Please copy the data exactly as it stands, minus the images.

* Material supplied:
::::::::
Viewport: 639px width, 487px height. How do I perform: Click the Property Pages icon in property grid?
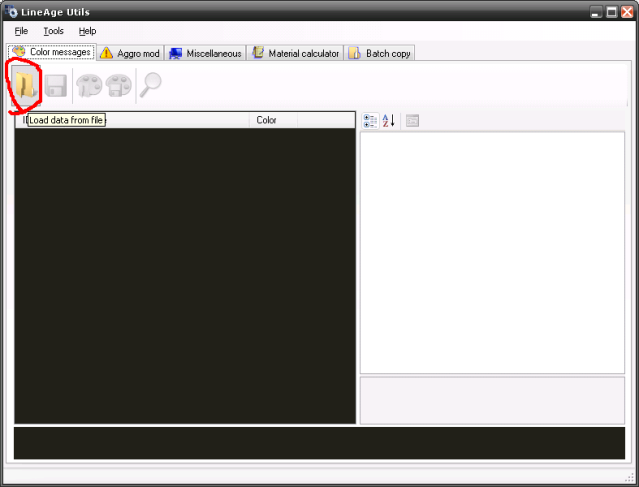(413, 120)
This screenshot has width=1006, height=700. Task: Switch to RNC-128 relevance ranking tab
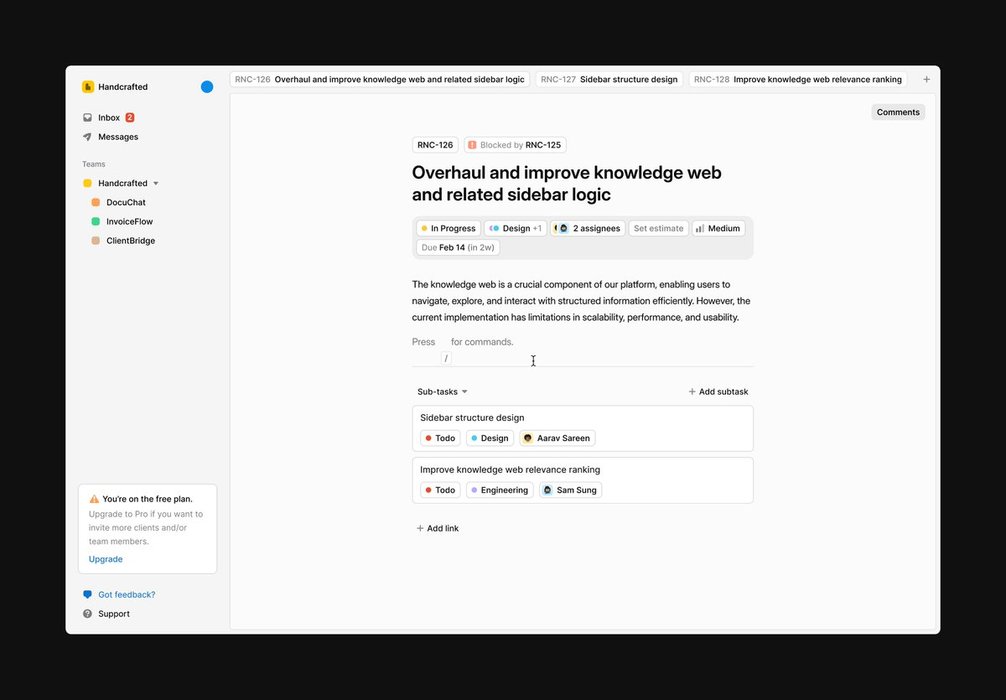(x=798, y=79)
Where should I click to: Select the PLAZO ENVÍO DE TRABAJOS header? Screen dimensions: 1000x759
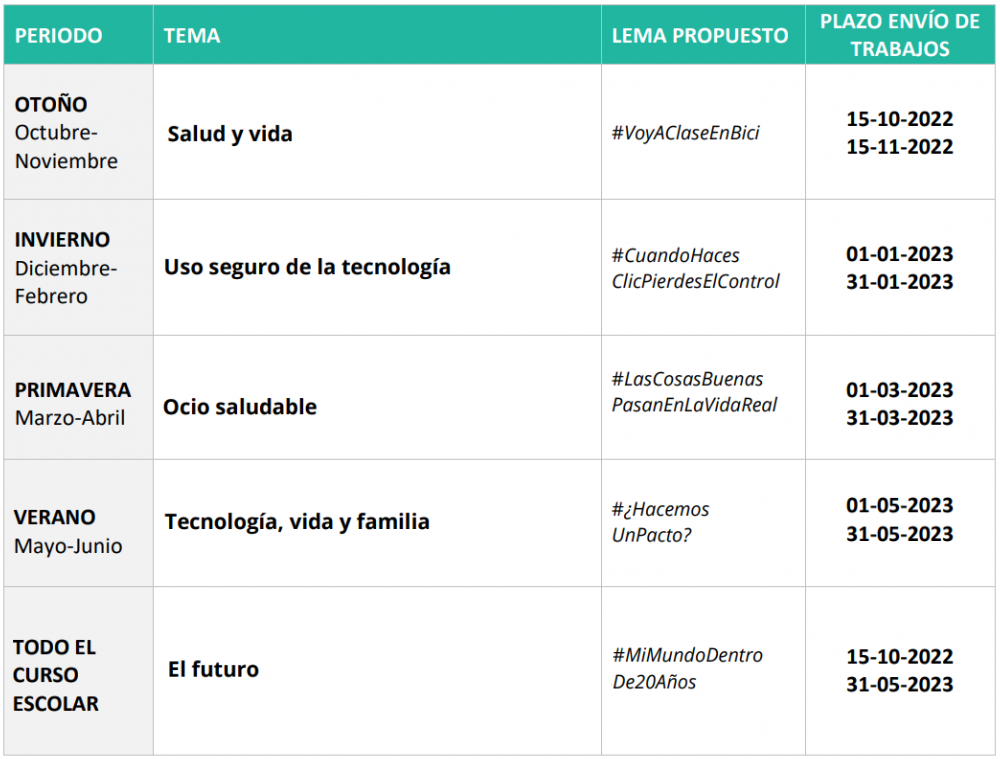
::::::::
* Solution to the problem:
Viewport: 639px width, 487px height. How do I perform: Click the Property Pages icon in property grid?
(413, 120)
This screenshot has width=1006, height=700. Task: Switch to RNC-128 relevance ranking tab
(x=798, y=79)
Where should I click to: Select the PLAZO ENVÍO DE TRABAJOS header? Screen dimensions: 1000x759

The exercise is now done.